Re: [PATCH V1] nvme-pci: Fix NULL pointer dereference in nvme_pci_prp_iter_next

[Robin Murphy]

On 2026-02-02 3:22 pm, Leon Romanovsky wrote:
> On Mon, Feb 02, 2026 at 03:35:48PM +0100, Christoph Hellwig wrote:
>> On Mon, Feb 02, 2026 at 06:27:38PM +0530, Pradeep P V K wrote:
>>> Fix a NULL pointer dereference that occurs in nvme_pci_prp_iter_next()
>>> when SWIOTLB bounce buffering becomes active during runtime.
>>>
>>> The issue occurs when SWIOTLB activation changes the device's DMA
>>> mapping requirements at runtime,
>>>
>>> creating a mismatch between
>>> iod->dma_vecs allocation and access logic.
>>>
>>> The problem manifests when:
>>> 1. Device initially operates with dma_skip_sync=true
>>>     (coherent DMA assumed)
>>> 2. First SWIOTLB mapping occurs due to DMA address limitations,
>>>     memory encryption, or IOMMU bounce buffering requirements
>>> 3. SWIOTLB calls dma_reset_need_sync(), permanently setting
>>>     dma_skip_sync=false
>>> 4. Subsequent I/Os now have dma_need_unmap()=true, requiring
>>>     iod->dma_vecs
>>
>> I think this patch just papers over the bug.
> 
> Agree
> 
>> If dma_need_unmap can't be trusted before the dma_map_* call, we've not saved
>> the unmap information and the unmap won't work properly.
>>
>> So we'll need to extend the core code to tell if a mapping
>> will set dma_skip_sync=false before doing the mapping.
> 
> There are two paths that lead to SWIOTLB in dma_direct_map_phys().
> The first is is_swiotlb_force_bounce(dev), which dma_need_unmap() can
> easily evaluate.
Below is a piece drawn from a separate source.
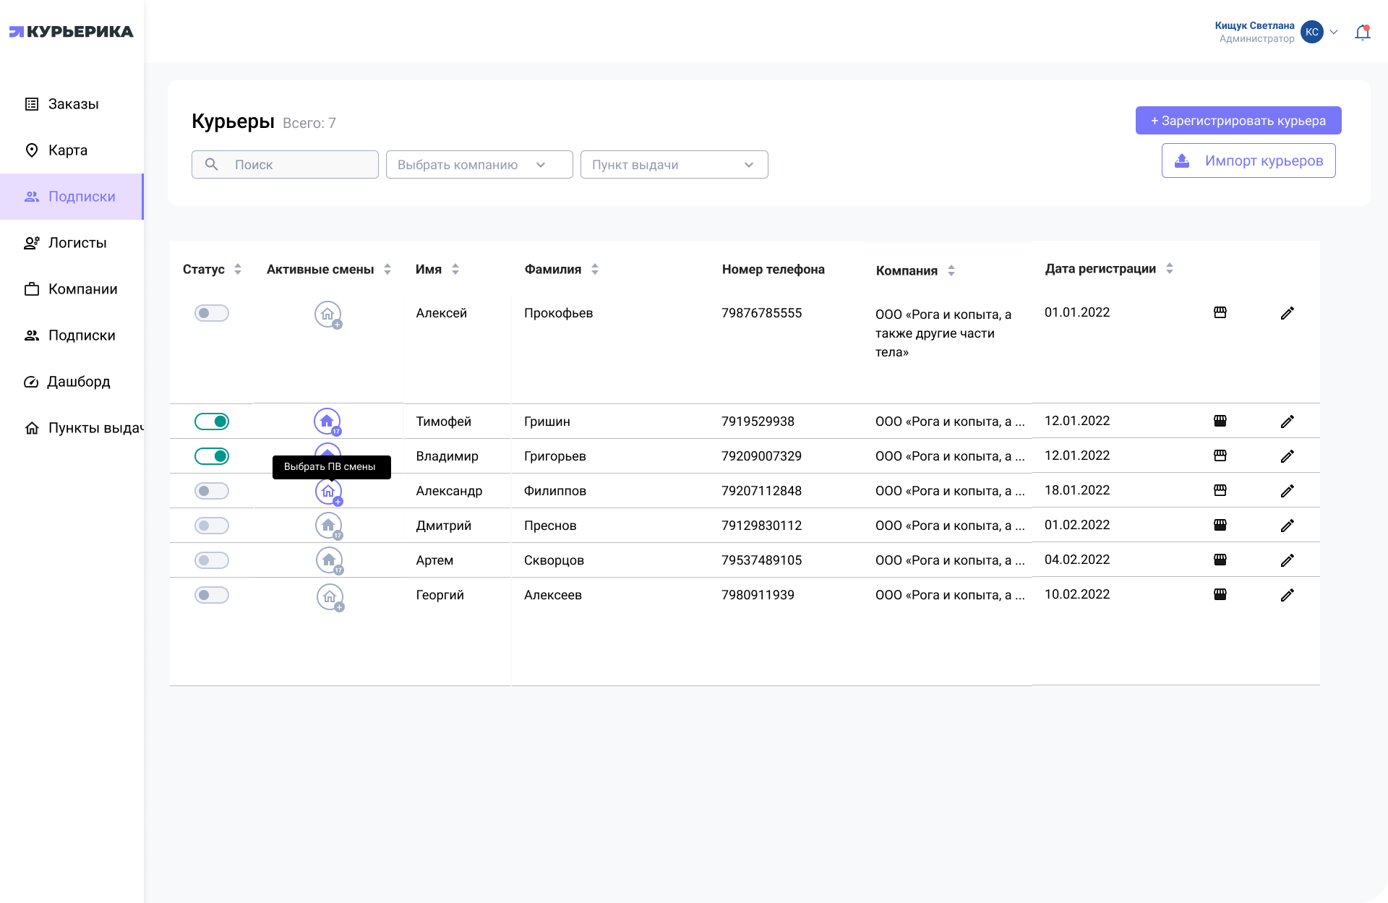This screenshot has width=1388, height=903.
Task: Disable status toggle for Тимофей Гришин
Action: [212, 421]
The second is more problematic, as it depends on
> dma_addr and size, neither of which is available in dma_need_unmap():
> 
>    102                 if (unlikely(!dma_capable(dev, dma_addr, size, true)) ||
>    103                     dma_kmalloc_needs_bounce(dev, size, dir)) {
>    104                         if (is_swiotlb_active(dev))
> 
> What about the following change?
> 
> diff --git a/kernel/dma/mapping.c b/kernel/dma/mapping.c
> index 37163eb49f9f..1510b93a8791 100644
> --- a/kernel/dma/mapping.c
> +++ b/kernel/dma/mapping.c
> @@ -461,6 +461,8 @@ bool dma_need_unmap(struct device *dev)
>   {
>          if (!dma_map_direct(dev, get_dma_ops(dev)))
>                  return true;
> +       if (is_swiotlb_force_bounce(dev) || is_swiotlb_active(dev))
> +               return true;

This will always be true if a default SWIOTLB buffer exists at all, and 
thus pretty much defeat the point of whatever optimisation the caller is 
trying to make.

Thanks,
Robin.

>          if (!dev->dma_skip_sync)
>                  return true;
>          return IS_ENABLED(CONFIG_DMA_API_DEBUG);
> 

Re: [PATCH V1] nvme-pci: Fix NULL pointer dereference in nvme_pci_prp_iter_next

[Keith Busch]

On Mon, Feb 02, 2026 at 06:27:38PM +0530, Pradeep P V K wrote:
> @@ -720,6 +720,7 @@ static void nvme_free_prps(struct request *req, unsigned int attrs)
>  		dma_unmap_phys(nvmeq->dev->dev, iod->dma_vecs[i].addr,
>  			       iod->dma_vecs[i].len, rq_dma_dir(req), attrs);
>  	mempool_free(iod->dma_vecs, nvmeq->dev->dmavec_mempool);
> +	iod->dma_vecs = NULL;
>  }
>  
>  static void nvme_free_sgls(struct request *req, struct nvme_sgl_desc *sge,
> @@ -825,7 +826,7 @@ static bool nvme_pci_prp_iter_next(struct request *req, struct device *dma_dev,
>  		return true;
>  	if (!blk_rq_dma_map_iter_next(req, dma_dev, iter))
>  		return false;
> -	if (!dma_use_iova(&iod->dma_state) && dma_need_unmap(dma_dev)) {
> +	if (iod->dma_vecs && !dma_use_iova(&iod->dma_state) && dma_need_unmap(dma_dev)) {

So the return of dma_need_unmap() may change after any call to
dma_map_*? Does it only go from false -> true, and never back to false?

Since we didn't allocate the dma_vecs here, doesn't that mean the
completion side is leaking the mapping?